### Source text

--- BEGIN ---

Metropolitan News-Enterprise

 

Tuesday, July 3, 2018

 

Page 1

 

Supreme Court:

Court Cannot Order Yelp to Remove Derisive Review

Plurality Opinion Is Based on Immunity in Communications Decency Act for Third-Party Postings

 

By SHANE PATRICK ETCHISON, Staff Writer

 

The California Supreme Court, in a split opinion, yesterday reversed a Court of Appeal decision upholding an order that required Yelp, Inc. to remove a negative review of a law firm, holding that federal immunity applies to a website that is a repository of views posted by third parties.

The decision comes in a case where a woman, Ava Bird, left a one-star review of the Hassell Law Group on the popular website, expressing her displeasure with its representation in her personal injury action, advising:

“[T]o save your case, STEER CLEAR OF THIS LAW FIRM!”

The San Francisco firm and its owner, attorney Dawn Hassell, sued Bird, claiming the review was libelous.

That lawsuit resulted in a default judgment. San Francisco Superior Court Judge Donald J. Sullivan awarded Hassell and her firm damages and ordered Bird to remove the offending review, which she has not done.

The judgment also required Yelp to remove the offending review.

Non-Party

Yelp, which was not a party to the lawsuit, was served with the judgment. It moved to set aside the default, claiming in part that it violated both due process and § 230 of the Communications Decency Act of 1996.

Sullivan denied Yelp’s motion, and the First District Court of Appeal affirmed on several bases. The Supreme Court granted review solely on the due process and §230 issues.

Chief Justice Tani Cantil-Sakauye wrote a plurality opinion, joined by Justice Ming W. Chin and Justice Carol A. Corrigan. Justice Leondra R. Kruger wrote a concurring opinion.

Justice Goodwin H. Liu and Justice Mariano-Florentino Cuéllar each wrote a dissent. First District Court of Appeal Justice Therese M. Stewart, serving on assignment, joined Cuéllar’s dissent.

Acting as Publisher

Cantil-Sakauye quoted §230 as providing:

“No provider or user of an interactive computer service shall be treated as the publisher or speaker of any information provided by another information content provider.”

She noted language elsewhere in the section that extends the law to state and local actions.

The appellate panel below had determined that, because Yelp was only the subject of an injunction, no liability had been imposed on it.

Cantil-Sakauye characterized this as an “end-run” around §230 immunity. By requiring Yelp to delete the offending review, she explained, the website was being treated as the publisher of the content in violation of the statute.

She wrote:

“The question here is whether a different result should obtain because plaintiffs made the tactical decision not to name Yelp as a defendant. Put another way, we must decide whether plaintiffs’ litigation strategy allows them to accomplish indirectly what Congress has clearly forbidden them to achieve directly.”

--- END ---

(Rows showing where targets appear)
--- BEGIN ---

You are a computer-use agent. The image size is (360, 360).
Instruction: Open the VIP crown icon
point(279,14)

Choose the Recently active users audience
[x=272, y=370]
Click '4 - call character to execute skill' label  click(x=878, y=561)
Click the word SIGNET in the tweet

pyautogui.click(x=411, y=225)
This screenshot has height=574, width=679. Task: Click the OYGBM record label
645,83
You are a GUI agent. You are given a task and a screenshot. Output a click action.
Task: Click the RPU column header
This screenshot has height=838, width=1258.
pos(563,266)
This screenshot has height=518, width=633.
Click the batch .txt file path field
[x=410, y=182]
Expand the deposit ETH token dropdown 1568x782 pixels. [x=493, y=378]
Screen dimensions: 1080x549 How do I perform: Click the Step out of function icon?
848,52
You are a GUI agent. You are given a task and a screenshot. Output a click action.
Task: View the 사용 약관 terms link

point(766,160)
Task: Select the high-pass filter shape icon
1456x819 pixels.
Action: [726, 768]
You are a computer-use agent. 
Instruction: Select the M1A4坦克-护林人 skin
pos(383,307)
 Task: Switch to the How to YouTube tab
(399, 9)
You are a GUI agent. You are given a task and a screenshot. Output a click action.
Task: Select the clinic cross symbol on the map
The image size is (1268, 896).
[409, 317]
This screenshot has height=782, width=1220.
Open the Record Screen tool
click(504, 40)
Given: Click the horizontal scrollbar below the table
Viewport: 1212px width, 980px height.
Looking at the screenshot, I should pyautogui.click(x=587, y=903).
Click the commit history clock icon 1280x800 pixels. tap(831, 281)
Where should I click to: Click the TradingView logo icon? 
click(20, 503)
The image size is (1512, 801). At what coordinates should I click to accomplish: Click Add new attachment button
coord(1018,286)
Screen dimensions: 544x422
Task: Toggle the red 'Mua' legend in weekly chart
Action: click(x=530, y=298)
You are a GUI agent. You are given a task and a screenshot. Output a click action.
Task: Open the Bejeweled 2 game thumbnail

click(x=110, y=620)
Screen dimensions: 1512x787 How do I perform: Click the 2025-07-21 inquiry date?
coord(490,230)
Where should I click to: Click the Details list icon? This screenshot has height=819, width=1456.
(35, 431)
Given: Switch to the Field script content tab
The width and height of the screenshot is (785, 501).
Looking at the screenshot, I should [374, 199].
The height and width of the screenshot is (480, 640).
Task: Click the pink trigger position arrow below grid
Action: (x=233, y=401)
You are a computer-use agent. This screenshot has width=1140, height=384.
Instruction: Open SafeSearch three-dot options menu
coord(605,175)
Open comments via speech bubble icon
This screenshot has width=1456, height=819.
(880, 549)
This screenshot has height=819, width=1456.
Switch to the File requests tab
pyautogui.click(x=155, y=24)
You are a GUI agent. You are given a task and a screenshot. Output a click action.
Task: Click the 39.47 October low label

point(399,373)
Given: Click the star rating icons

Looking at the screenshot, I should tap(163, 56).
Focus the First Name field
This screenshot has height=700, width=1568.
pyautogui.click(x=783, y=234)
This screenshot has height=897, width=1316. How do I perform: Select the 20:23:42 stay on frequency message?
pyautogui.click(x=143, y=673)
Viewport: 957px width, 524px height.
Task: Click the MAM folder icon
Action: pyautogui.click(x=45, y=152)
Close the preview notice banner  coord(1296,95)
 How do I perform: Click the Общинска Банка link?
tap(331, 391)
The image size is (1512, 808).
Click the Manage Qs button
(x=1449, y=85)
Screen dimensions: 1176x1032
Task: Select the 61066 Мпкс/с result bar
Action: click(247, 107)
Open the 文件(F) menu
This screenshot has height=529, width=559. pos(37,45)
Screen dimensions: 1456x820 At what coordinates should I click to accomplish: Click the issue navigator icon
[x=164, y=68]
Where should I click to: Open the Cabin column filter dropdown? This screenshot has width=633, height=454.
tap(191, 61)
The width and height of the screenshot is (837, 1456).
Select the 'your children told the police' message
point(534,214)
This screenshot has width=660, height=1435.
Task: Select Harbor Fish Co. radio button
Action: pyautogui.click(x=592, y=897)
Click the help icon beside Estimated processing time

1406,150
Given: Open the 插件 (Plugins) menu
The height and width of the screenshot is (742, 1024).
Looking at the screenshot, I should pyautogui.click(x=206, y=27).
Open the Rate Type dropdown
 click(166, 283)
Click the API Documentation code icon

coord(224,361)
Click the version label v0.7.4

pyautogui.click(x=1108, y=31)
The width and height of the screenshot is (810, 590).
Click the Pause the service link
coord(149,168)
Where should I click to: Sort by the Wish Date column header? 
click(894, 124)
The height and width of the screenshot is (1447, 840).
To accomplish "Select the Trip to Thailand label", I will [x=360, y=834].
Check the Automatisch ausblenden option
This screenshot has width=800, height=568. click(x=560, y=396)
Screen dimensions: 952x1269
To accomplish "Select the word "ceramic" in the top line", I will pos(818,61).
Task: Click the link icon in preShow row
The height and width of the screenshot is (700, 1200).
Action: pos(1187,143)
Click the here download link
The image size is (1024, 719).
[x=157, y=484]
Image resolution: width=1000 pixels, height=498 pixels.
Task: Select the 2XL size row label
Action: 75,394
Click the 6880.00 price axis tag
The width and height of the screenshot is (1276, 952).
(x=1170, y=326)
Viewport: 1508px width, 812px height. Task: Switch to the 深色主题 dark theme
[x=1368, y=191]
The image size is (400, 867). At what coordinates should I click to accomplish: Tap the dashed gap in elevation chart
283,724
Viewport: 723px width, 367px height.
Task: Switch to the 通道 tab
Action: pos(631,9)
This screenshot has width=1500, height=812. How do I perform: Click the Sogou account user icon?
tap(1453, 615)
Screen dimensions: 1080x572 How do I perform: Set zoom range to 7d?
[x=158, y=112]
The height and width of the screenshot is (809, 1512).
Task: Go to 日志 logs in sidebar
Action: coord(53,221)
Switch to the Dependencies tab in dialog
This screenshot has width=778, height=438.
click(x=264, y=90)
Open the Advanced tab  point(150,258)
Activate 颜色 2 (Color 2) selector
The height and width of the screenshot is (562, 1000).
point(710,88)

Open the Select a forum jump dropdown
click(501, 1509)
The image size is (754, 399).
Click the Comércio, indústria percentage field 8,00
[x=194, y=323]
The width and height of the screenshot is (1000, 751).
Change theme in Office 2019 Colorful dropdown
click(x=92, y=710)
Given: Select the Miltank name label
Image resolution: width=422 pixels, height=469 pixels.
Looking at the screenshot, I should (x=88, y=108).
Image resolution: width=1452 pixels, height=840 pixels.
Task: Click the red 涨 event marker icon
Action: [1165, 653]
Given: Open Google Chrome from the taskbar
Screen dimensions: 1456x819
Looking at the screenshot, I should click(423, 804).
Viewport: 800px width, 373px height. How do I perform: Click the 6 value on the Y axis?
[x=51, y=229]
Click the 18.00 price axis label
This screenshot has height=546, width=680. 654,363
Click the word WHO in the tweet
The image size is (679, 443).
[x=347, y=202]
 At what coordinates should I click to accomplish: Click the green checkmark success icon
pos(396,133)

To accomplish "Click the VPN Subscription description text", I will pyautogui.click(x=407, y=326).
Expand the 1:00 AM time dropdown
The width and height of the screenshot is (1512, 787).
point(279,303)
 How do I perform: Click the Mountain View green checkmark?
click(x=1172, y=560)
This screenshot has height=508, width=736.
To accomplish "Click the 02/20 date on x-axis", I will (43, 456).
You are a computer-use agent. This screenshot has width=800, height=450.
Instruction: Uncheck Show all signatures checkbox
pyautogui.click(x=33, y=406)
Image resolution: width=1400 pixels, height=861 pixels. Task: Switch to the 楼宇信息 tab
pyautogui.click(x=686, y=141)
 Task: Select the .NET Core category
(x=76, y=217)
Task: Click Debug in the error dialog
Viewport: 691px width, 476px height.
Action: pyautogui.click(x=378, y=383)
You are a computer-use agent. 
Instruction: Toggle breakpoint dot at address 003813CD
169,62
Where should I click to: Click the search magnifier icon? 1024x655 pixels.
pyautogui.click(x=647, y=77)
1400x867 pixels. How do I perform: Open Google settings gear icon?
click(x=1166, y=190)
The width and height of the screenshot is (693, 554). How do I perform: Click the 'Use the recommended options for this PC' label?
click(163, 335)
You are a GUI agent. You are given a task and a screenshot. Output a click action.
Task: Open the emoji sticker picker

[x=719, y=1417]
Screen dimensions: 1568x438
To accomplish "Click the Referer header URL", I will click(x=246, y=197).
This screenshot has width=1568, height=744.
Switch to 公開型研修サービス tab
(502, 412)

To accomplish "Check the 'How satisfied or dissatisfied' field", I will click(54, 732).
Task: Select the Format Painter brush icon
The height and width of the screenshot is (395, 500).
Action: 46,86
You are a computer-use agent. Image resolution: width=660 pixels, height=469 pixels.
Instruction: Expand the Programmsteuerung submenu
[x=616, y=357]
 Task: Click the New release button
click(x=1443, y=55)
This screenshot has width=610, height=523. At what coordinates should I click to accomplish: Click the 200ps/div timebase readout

--- END ---

### Problems and tasks
1) Rewrite the records from the line with "Task: Click the link icon in preShow row" up to and including the line with "click(x=264, y=90)", changing "elevation chart" to "altitude chart" and leaving everything else the same.
2) How would you continue the news story on the Yelp review ruling from its last sentence?
These records are unrelated to the Yelp article.

### In response
1)
Task: Click the link icon in preShow row
The height and width of the screenshot is (700, 1200).
Action: pos(1187,143)
Click the here download link
The image size is (1024, 719).
[x=157, y=484]
Image resolution: width=1000 pixels, height=498 pixels.
Task: Select the 2XL size row label
Action: 75,394
Click the 6880.00 price axis tag
The width and height of the screenshot is (1276, 952).
(x=1170, y=326)
Viewport: 1508px width, 812px height. Task: Switch to the 深色主题 dark theme
[x=1368, y=191]
The image size is (400, 867). At what coordinates should I click to accomplish: Tap the dashed gap in altitude chart
283,724
Viewport: 723px width, 367px height.
Task: Switch to the 通道 tab
Action: pos(631,9)
This screenshot has width=1500, height=812. How do I perform: Click the Sogou account user icon?
tap(1453, 615)
Screen dimensions: 1080x572 How do I perform: Set zoom range to 7d?
[x=158, y=112]
The height and width of the screenshot is (809, 1512).
Task: Go to 日志 logs in sidebar
Action: coord(53,221)
Switch to the Dependencies tab in dialog
This screenshot has width=778, height=438.
click(x=264, y=90)

2)
Finding this issue dispositive, Cantil-Sakauye continued:

“We believe the answer is no.”

Due Process Violated

Kruger’s concurring opinion focuses on due process, which Cantil-Sakauye did not analyze in depth. She wrote:

“Yelp is not a party to this litigation, and the courts’ power to order people to do (or to refrain from doing) things is generally limited to the parties in the case….Before Yelp can be compelled to remove content from its website, the company is entitled to its own day in court.”

Kruger agreed with Cantil-Sakauye’s analysis of §230, but not her choice to address it first. She observed that due process principles are “of considerably older vintage” than the federal statute.

Liu’s Dissent

In his dissent, Liu argued that the immunity afforded by §230 is only meant to protect online service providers from the high costs in defending against defamation suits. He wrote:

“Here, the trial court ordered Yelp to remove postings that have been already adjudicated to be defamatory. Hassell sued Bird, not Yelp, and the litigation did not require Yelp to incur expenses to defend its editorial judgments or any of its business practices.”

Liu also found Yelp’s due process arguments unconvincing. He wrote:

“I agree with the Court of Appeal that ‘a trial court does have the power to fashion an injunctive decree so that the enjoined party may not nullify it by carrying out the prohibited acts with or through a nonparty to the original proceeding.’”

Liu concluded that “the Court of Appeal got it right.”

Cuéllar, in his dissent, said the issue presented is “as novel as it is important.”

He insisted:

“The plurality opinion expands this court’s precedent to reach its conclusion and authorizes interactive computer service providers to flout California court orders by asserting section 230 immunity. In doing so, the plurality opinion endangers victims of torts committed online, impermissibly limits the remedies available to Californians who rely on our state courts for protection, and sanctions a rule bereft of justification under California or federal law, with troubling implications for an Internet-dependent society.”

He went on to say:

“Nothing in section 230 allows Yelp to ignore a properly issued court order meant to stop the spread of defamatory or otherwise harmful information on the Internet. Instead the statute’s terms and scheme, applicable case law, and other indicia of statutory purpose make clear that Internet platforms are not exempt from compliance with state court orders where no cause of action is filed against, and no civil liability is imposed on, the provider for its publication of third party speech. Yelp may be subject to a properly issued injunction from a California court. Where an entity had the extensive notice and considerable involvement in litigation that Yelp has had in this case, due process concerns are far less likely to impede a court from fashioning a proper injunction to prevent aiding and abetting of unlawful conduct.”

The case is Hassell v. Bird, S235968.

Bird’s one-star review was still on Yelp.com’s page for the Hassell Law Group as of yesterday afternoon. The firm’s overall rating is five stars, the maximum rating on the website.